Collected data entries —

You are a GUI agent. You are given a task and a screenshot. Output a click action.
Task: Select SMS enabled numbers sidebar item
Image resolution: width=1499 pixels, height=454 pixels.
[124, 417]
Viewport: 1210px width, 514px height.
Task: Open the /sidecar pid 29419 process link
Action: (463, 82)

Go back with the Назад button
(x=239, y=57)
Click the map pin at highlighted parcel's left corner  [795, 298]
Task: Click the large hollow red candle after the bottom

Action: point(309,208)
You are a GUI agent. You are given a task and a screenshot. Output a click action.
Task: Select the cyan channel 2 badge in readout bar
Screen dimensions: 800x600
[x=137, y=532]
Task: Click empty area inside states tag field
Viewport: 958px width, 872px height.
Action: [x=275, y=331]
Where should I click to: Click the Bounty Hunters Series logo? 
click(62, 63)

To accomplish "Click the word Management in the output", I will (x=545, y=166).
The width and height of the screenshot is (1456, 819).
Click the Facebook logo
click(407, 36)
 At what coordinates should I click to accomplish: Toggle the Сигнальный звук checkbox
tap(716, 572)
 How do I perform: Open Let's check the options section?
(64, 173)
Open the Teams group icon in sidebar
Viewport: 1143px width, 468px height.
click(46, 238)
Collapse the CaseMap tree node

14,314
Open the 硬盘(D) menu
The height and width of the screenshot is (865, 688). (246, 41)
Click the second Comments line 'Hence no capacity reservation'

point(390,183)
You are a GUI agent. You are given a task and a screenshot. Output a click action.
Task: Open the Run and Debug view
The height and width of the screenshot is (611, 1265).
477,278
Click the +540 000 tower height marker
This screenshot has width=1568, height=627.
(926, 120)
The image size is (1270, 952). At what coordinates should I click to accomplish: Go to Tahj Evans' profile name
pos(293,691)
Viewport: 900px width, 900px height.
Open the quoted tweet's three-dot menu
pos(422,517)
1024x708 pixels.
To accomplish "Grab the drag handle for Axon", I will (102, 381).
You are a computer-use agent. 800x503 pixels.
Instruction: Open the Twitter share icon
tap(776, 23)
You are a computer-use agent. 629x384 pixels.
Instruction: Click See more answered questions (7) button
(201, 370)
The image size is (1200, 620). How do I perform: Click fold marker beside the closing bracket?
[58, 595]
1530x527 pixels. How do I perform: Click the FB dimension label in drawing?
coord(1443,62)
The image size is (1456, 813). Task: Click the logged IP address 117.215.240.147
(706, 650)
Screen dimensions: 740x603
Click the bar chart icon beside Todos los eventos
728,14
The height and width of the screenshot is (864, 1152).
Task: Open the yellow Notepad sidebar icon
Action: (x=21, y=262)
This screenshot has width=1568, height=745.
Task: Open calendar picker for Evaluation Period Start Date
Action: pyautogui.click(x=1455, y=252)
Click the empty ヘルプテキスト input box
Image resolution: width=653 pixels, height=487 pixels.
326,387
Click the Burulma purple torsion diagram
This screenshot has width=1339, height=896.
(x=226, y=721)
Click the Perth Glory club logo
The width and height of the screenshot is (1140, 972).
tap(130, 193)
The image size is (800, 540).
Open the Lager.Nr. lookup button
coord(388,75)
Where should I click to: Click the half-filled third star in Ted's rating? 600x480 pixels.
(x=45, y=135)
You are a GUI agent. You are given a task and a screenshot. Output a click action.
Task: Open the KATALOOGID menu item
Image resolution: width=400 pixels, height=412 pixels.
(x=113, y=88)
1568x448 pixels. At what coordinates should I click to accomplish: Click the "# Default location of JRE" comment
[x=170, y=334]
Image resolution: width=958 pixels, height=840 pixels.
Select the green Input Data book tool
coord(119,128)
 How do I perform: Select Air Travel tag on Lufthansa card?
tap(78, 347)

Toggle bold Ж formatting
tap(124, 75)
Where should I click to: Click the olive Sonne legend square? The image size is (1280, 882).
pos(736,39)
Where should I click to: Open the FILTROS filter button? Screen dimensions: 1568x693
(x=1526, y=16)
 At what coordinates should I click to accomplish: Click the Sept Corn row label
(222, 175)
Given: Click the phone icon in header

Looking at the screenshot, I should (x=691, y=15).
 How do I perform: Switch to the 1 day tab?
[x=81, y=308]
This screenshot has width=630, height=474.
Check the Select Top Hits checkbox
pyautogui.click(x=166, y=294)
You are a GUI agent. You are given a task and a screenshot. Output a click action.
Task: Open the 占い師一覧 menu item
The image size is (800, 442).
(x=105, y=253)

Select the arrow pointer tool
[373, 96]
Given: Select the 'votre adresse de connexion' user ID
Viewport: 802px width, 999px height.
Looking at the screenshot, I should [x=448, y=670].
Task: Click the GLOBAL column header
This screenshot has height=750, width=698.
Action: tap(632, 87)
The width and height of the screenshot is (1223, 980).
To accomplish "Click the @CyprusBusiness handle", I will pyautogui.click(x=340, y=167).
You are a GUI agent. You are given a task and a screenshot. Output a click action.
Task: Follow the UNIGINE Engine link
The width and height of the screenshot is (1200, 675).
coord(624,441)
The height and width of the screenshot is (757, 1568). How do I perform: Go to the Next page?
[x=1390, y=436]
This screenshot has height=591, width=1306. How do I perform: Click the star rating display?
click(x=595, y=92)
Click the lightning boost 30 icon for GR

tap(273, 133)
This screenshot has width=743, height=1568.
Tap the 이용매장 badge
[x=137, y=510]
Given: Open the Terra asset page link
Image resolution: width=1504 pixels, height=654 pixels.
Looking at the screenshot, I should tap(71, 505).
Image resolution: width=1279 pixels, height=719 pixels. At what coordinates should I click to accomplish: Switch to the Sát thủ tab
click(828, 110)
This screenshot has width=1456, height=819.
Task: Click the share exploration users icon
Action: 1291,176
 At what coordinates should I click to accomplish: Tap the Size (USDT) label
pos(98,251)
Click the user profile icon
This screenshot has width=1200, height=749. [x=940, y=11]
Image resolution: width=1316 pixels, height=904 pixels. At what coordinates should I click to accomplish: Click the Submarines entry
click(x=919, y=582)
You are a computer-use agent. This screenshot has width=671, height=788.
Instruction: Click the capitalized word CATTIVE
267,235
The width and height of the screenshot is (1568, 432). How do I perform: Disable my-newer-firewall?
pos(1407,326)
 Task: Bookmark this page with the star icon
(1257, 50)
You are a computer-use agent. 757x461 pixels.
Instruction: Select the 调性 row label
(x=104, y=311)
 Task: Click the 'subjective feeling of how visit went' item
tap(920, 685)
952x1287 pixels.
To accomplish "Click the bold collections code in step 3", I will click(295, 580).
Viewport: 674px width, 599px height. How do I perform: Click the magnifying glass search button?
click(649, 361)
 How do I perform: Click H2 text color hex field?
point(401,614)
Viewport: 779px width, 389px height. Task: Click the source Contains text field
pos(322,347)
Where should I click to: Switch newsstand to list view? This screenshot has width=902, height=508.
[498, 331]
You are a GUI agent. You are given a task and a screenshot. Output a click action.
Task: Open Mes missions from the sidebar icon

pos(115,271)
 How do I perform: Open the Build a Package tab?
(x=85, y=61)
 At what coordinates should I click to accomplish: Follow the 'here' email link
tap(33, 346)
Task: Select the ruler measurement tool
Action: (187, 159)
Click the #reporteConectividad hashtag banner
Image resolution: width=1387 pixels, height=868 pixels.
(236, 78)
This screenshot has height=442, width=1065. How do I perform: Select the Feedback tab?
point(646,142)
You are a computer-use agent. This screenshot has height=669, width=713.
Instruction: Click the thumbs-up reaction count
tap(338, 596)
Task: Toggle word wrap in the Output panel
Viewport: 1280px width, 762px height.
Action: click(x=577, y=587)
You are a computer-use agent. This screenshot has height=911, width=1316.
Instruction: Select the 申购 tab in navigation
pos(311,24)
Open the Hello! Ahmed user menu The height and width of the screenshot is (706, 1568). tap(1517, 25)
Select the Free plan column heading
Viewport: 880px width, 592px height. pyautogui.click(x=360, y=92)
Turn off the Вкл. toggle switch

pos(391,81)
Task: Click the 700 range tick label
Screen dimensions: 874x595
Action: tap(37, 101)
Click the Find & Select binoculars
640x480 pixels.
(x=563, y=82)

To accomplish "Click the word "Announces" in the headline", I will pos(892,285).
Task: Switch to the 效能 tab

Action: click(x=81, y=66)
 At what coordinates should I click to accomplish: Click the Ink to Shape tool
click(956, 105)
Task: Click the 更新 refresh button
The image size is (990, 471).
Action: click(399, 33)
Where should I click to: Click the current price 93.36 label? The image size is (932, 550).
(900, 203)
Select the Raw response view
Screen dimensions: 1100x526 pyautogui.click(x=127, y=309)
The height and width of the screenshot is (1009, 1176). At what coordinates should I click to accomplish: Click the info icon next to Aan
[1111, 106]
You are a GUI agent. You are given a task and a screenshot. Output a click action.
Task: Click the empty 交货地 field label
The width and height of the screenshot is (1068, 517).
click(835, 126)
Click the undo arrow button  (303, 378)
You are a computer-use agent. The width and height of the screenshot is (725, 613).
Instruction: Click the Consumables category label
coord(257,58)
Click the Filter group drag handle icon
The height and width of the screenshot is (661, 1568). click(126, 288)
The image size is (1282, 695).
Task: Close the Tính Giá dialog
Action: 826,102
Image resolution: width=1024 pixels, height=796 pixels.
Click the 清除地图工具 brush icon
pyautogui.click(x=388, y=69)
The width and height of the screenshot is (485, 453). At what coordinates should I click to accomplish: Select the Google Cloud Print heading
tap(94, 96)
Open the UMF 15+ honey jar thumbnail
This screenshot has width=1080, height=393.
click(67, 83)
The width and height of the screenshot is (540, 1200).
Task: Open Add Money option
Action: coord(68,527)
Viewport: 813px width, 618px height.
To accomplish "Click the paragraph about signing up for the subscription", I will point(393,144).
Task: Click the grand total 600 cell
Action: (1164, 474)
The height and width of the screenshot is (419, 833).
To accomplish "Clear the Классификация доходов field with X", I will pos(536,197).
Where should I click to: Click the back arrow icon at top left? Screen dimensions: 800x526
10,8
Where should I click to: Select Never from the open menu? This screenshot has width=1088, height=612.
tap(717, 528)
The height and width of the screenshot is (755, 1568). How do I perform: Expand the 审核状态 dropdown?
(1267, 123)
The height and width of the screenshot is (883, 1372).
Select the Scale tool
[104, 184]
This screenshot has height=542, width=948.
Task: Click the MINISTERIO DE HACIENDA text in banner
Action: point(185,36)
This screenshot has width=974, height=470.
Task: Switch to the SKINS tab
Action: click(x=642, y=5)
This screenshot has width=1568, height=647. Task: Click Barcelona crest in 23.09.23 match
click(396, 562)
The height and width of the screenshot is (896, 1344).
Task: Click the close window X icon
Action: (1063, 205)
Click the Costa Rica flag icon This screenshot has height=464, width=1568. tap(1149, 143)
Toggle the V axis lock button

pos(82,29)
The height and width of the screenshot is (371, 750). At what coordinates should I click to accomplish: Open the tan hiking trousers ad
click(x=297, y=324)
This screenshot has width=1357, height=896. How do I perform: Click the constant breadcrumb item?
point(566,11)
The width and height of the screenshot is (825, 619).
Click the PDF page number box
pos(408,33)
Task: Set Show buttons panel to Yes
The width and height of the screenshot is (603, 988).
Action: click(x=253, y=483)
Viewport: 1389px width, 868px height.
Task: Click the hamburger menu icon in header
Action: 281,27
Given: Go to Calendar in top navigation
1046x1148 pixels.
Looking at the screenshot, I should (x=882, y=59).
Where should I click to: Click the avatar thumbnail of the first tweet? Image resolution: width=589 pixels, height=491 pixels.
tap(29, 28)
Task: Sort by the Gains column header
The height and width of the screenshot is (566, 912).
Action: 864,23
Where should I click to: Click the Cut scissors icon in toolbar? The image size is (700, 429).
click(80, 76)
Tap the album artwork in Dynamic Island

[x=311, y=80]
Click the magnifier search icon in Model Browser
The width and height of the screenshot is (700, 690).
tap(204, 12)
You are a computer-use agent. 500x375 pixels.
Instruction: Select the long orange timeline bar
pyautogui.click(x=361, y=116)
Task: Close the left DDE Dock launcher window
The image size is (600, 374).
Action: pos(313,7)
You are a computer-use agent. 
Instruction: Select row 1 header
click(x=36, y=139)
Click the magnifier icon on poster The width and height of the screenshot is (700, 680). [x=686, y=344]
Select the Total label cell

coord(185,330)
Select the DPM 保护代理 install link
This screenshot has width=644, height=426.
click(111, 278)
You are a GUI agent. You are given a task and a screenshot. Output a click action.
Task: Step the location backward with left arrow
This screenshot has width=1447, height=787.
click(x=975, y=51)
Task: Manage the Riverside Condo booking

WHAT THE EXERCISE ASKS —
Reproduce verbatim the lines above, from the line with "Task: Click the 700 range tick label" through the line with "The height and width of the screenshot is (419, 833).".

RESPONSE TO THE EXERCISE —
Task: Click the 700 range tick label
Screen dimensions: 874x595
Action: tap(37, 101)
Click the Find & Select binoculars
640x480 pixels.
(x=563, y=82)

To accomplish "Click the word "Announces" in the headline", I will pos(892,285).
Task: Switch to the 效能 tab

Action: click(x=81, y=66)
 At what coordinates should I click to accomplish: Click the Ink to Shape tool
click(956, 105)
Task: Click the 更新 refresh button
The image size is (990, 471).
Action: click(399, 33)
Where should I click to: Click the current price 93.36 label? The image size is (932, 550).
(900, 203)
Select the Raw response view
Screen dimensions: 1100x526 pyautogui.click(x=127, y=309)
The height and width of the screenshot is (1009, 1176). At what coordinates should I click to accomplish: Click the info icon next to Aan
[1111, 106]
You are a GUI agent. You are given a task and a screenshot. Output a click action.
Task: Click the empty 交货地 field label
The width and height of the screenshot is (1068, 517).
click(835, 126)
Click the undo arrow button  (303, 378)
You are a computer-use agent. The width and height of the screenshot is (725, 613).
Instruction: Click the Consumables category label
coord(257,58)
Click the Filter group drag handle icon
The height and width of the screenshot is (661, 1568). click(126, 288)
The image size is (1282, 695).
Task: Close the Tính Giá dialog
Action: 826,102
Image resolution: width=1024 pixels, height=796 pixels.
Click the 清除地图工具 brush icon
pyautogui.click(x=388, y=69)
The width and height of the screenshot is (485, 453). At what coordinates should I click to accomplish: Select the Google Cloud Print heading
tap(94, 96)
Open the UMF 15+ honey jar thumbnail
This screenshot has width=1080, height=393.
click(67, 83)
The width and height of the screenshot is (540, 1200).
Task: Open Add Money option
Action: coord(68,527)
Viewport: 813px width, 618px height.
To accomplish "Click the paragraph about signing up for the subscription", I will point(393,144).
Task: Click the grand total 600 cell
Action: (1164, 474)
The height and width of the screenshot is (419, 833).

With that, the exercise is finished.